How it works?
Scaleotrch is the software that connects to existing cloud accounts in AWS, Azure and GCP and runs your existing script without any code change inside your infrastructure. Scaletorch will create VMs with specific GPU types and number of GPUs based on your configuration, and virtually mount the data from your existing cloud storage like S3, Azure Blob, Google Drive and many more.
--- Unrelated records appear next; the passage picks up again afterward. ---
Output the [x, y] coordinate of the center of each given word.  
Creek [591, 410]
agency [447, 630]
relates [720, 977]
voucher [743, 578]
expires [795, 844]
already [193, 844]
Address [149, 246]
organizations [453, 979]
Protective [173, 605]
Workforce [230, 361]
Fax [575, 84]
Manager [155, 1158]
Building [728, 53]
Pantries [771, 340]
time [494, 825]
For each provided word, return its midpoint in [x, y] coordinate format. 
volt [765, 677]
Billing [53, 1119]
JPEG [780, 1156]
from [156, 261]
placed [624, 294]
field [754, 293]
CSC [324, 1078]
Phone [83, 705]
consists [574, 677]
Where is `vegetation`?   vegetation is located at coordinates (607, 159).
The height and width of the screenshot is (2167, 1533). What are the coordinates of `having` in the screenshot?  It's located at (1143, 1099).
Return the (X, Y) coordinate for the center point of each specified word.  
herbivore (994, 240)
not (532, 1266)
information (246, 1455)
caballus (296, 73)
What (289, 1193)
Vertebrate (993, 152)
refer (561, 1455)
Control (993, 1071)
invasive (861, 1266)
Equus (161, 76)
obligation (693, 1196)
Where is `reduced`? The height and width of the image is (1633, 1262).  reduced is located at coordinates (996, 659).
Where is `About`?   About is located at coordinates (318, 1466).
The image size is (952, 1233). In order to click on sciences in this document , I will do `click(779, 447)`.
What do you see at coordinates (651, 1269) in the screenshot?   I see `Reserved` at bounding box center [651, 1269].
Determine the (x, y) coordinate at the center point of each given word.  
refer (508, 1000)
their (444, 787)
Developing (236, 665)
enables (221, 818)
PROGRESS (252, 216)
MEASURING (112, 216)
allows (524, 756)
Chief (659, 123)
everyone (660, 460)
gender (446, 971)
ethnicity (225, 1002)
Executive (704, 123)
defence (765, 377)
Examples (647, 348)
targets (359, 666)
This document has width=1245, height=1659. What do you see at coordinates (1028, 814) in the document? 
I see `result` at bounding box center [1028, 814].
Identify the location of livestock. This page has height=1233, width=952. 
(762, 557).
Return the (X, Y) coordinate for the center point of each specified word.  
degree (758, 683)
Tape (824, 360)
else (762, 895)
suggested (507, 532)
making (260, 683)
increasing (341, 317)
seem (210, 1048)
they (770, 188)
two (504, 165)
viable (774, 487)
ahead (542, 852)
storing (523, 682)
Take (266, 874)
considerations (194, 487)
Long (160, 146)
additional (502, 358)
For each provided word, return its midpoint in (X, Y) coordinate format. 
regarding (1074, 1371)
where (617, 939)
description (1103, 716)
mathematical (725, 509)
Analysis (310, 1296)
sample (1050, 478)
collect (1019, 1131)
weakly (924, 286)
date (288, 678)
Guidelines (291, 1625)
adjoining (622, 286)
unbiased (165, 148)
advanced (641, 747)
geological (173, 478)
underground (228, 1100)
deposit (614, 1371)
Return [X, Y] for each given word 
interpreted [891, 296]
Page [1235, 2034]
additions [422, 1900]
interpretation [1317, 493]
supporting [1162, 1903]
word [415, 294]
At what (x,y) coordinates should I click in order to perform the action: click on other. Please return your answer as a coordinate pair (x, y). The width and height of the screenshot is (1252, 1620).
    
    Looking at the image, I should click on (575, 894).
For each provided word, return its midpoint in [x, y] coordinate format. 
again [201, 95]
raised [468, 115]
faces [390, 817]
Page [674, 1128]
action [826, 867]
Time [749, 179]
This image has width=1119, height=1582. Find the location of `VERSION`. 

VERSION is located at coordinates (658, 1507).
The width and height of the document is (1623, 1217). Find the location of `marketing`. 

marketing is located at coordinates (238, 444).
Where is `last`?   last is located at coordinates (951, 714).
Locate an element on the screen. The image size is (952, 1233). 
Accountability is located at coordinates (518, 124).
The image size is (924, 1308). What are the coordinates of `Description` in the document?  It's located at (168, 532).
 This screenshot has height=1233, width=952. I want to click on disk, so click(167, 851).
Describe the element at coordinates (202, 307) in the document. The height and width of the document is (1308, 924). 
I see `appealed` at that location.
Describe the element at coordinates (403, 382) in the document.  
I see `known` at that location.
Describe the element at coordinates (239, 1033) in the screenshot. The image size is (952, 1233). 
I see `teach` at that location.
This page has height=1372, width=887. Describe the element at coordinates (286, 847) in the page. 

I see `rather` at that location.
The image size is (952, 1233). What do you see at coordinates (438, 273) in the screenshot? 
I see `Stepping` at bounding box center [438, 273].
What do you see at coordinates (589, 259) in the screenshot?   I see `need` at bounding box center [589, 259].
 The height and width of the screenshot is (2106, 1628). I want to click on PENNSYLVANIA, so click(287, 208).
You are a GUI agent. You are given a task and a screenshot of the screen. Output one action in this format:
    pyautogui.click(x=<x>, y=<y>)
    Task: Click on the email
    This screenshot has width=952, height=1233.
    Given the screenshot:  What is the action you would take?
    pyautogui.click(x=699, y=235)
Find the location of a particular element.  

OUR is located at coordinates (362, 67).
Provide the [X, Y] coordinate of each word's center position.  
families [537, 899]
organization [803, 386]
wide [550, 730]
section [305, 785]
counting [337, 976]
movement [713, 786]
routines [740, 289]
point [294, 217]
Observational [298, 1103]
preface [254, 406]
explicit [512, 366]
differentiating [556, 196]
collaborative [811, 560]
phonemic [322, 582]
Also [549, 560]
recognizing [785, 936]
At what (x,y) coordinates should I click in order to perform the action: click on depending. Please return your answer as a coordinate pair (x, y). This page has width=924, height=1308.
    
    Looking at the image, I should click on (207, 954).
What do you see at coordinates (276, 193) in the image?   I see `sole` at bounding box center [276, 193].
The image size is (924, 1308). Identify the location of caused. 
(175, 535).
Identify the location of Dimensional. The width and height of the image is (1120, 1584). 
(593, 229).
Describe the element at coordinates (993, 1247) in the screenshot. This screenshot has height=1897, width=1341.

When the training is done, the results are written back to the stprage of your choice and all VMs will be shut down and clean data from cache.
How to start?
Connect to your clouds
Use your cloud accounts: stick to something you are used to. Scaletorch will connect to your account in AWS, GCP or Azure. You can use one cloud or multiple clouds simultaniously.
Specify regions you want to operate in or go worldwide.
Connect Data Storage
Virtual Mounts: Store the data anywhere you want. We don’t require you to save your data on a particular cloud or in Scaletorch. Our Virtual Mount technology presents any remote data source (S3, GCS, Google Drive, HTTPS, etc.) as a local drive. We use a combination of encryption, caching and prefetching to make Virtual Mounts secure and high-performing.
Run experiments using Scaletorch and see massive speed up!
Unique DAP engine to speed up your deep learning model development 4x – 30x faster on the same GPU capacity. DAP will optimize the key bottlenecks of the training procedure in your PyTorch code, using a combination of asynchronous execution and compilation. No code changes needed.
Distributed training: Divide your training workload across multiple host machines while training a huge deep learning model and get 120x speedup.
Trials parallelization: Run your script with multiple variations of hyperparameters in parallel and find the best combination faster! Instead of waiting for 10 trials to run on 1 GPU for 10 hours, run 10 GPUs with trials simultaneously for 1 hour. Benefit from productivity.
Multi-cloud: If you face issues with cloud providers' quotas all the time, there is a way to increase GPU availability. Register cloud accounts in multiple providers (e.g. AWS, GCP, Azure) and Scaletorch will create a hypercloud based on the all available GPU capacity that you have in all three clouds. No more quota issues!
1) Speeding up training by 4x to 30x on the same number of GPUs. Since cloud providers charge for GPUs by the hour, that simply translates to a 4x - 30x cost saving.
2) Spot Instance Automation - Spot Instances cost 70% lower. Scalertorch automates away the headaches of using spot instances.
3) Scaletorch can work with low-cost cloud/object storage such as AWS S3, Azure Blob and GCS. No need to use expensive file and block storage.
We charge $0.30 per GPU per hour on top of what your cloud provider charge you.